Jeremy ran a 3-epoch experiment, and the accuracy after the second epoch was lower than after the first one. The third epoch got the best result, though. Could anyone explain to me why the accuracy decreased after the second epoch?

Let me take a stab at this, in very basic terms (I’m only on lesson 2)…

Each epoch runs through the entire dataset that you’re “fitting” the model for. During this process you’re trying to get the best weights/parameters. This is the optimization part (e.g. stochastic gradient descent), as an example in lesson 2, where Jeremy showed the animated linear model, the line (model) getting closer and closer to the dotted line (actuals).

The accuracy changes because as the model is being fit through each epoch, adjustments are made in order to try to “improve” the model.
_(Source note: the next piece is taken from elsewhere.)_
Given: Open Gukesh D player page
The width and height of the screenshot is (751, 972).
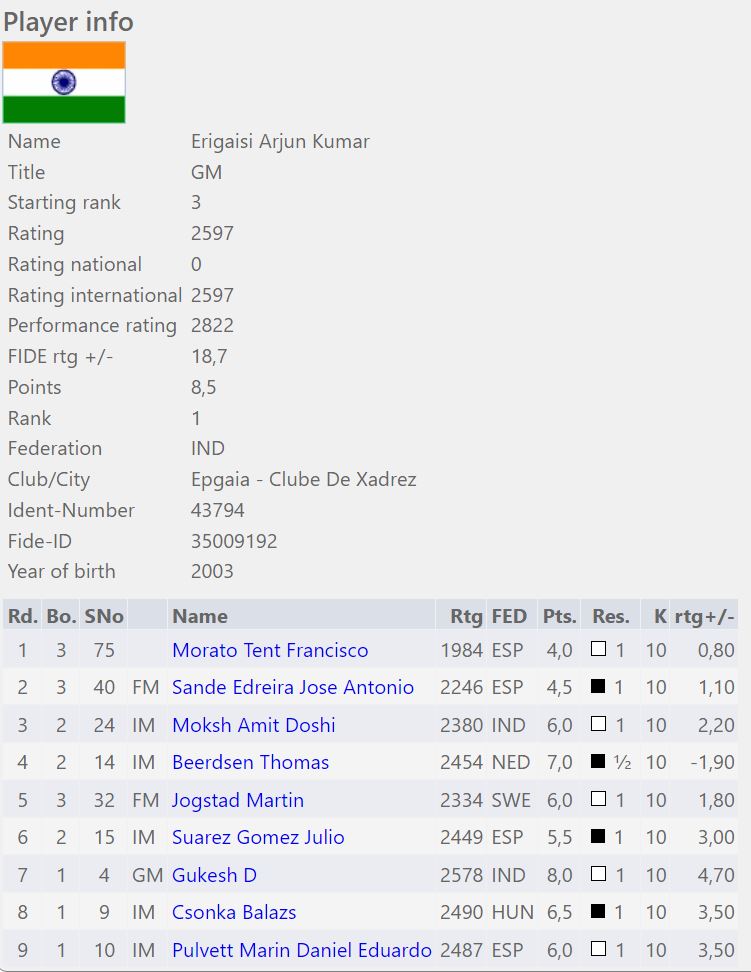Looking at the screenshot, I should click(214, 875).
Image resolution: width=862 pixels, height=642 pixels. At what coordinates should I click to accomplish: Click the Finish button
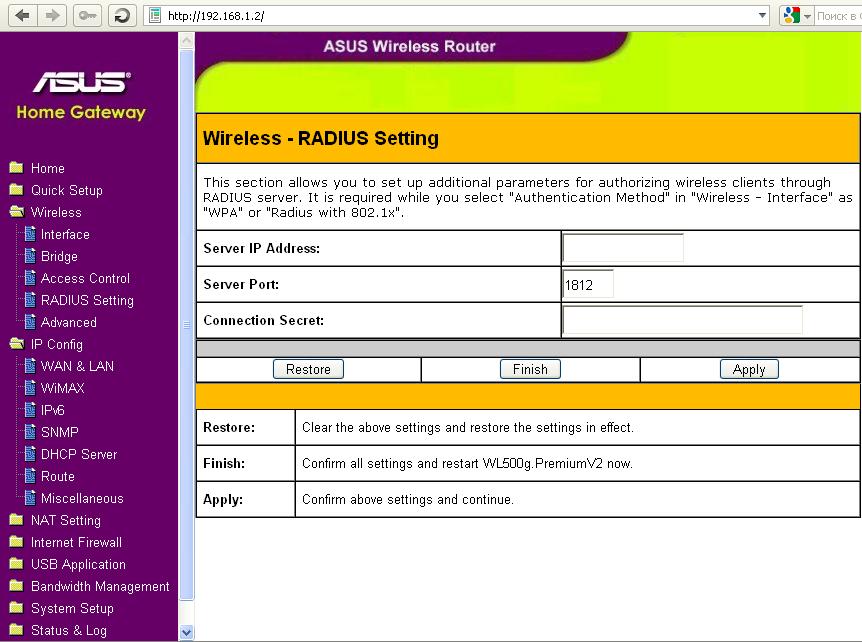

Sometimes it gets better and sometimes it gets worse, but another iteration happens, it learns, readjusts and tries to improve - something to do with partial derivatives :slight_smile:

If you went through 30 instead of 3 epochs you’ll see similar results but should be improving overall. Check out the wiki below for a much better answer on SGD.

Hope that helps a little.

http://wiki.fast.ai/index.php/Lesson_2_Notes#Gradient_Descent

1 Like

Thanks Jason, very useful. So adding more epochs does not necessarily mean obtaining better resullts at each iteration, but in the overall accuracy after all the iterations instead.

I keep getting a memory error message on the following line:

trn_data = get_data(path+‘train’)

The same line corresponding to validation files works fine. This is the error I get:


MemoryError Traceback (most recent call last)
in ()
----> 1 trn_data = get_data(path+‘train’)

/home/username/courses/deeplearning1/nbs/utils.pyc in get_data(path, target_size)
135 def get_data(path, target_size=(224,224)):
136 batches = get_batches(path, shuffle=False, batch_size=1, class_mode=None, target_size=target_size)
–> 137 return np.concatenate([batches.next() for i in range(batches.nb_sample)])
138
139

MemoryError:

It looks like numpy is running out of memory when concatenating the batches. I’m working on a computer with 16 GB of RAM and a GTX 970 graphic card. Any ideas?

@Estiui, 16GB Ram won’t be sufficient when calling get_data. Even 60GB RAM p2 instance was not sufficient for me. You can add large amount of swap and try.